Once you reach the line that contains "The width and height of the screenshot is (916, 460).", retype it and every line after it exactly, ending with the last line of the entries.
▬▬▬
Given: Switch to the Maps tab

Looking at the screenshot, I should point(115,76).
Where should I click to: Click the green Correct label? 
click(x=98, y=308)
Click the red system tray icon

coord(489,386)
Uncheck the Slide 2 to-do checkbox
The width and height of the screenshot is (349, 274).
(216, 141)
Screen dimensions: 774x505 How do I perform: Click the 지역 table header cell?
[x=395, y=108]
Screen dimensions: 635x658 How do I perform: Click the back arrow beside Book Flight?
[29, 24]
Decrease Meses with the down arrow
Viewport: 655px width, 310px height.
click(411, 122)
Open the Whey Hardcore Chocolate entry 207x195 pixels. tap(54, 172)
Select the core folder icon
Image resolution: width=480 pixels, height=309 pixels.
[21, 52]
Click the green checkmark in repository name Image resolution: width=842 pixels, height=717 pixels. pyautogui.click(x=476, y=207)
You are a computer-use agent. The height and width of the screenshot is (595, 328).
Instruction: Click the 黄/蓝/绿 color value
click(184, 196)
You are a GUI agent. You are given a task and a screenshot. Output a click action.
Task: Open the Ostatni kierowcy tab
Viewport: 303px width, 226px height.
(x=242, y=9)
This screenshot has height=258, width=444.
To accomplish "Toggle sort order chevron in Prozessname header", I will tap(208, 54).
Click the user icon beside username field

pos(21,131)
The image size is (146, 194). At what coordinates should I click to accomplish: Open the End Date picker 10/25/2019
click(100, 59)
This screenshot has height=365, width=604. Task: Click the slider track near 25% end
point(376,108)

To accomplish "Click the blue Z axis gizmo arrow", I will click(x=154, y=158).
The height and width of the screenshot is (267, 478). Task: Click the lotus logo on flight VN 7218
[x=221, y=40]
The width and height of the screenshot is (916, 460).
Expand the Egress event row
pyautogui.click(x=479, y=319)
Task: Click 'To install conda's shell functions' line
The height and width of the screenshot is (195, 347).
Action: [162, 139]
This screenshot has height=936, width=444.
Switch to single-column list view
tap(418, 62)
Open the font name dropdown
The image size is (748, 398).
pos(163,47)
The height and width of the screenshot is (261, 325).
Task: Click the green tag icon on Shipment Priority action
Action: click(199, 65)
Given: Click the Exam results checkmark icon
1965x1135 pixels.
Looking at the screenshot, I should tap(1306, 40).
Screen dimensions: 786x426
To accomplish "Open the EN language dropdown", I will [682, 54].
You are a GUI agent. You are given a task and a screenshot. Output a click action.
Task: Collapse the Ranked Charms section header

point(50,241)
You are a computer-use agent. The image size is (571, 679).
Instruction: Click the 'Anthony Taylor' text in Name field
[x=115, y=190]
▬▬▬
## FINISHED TASK:
The width and height of the screenshot is (916, 460).
Expand the Egress event row
pyautogui.click(x=479, y=319)
Task: Click 'To install conda's shell functions' line
The height and width of the screenshot is (195, 347).
Action: [162, 139]
This screenshot has height=936, width=444.
Switch to single-column list view
tap(418, 62)
Open the font name dropdown
The image size is (748, 398).
pos(163,47)
The height and width of the screenshot is (261, 325).
Task: Click the green tag icon on Shipment Priority action
Action: click(199, 65)
Given: Click the Exam results checkmark icon
1965x1135 pixels.
Looking at the screenshot, I should tap(1306, 40).
Screen dimensions: 786x426
To accomplish "Open the EN language dropdown", I will [682, 54].
You are a GUI agent. You are given a task and a screenshot. Output a click action.
Task: Collapse the Ranked Charms section header

point(50,241)
You are a computer-use agent. The image size is (571, 679).
Instruction: Click the 'Anthony Taylor' text in Name field
[x=115, y=190]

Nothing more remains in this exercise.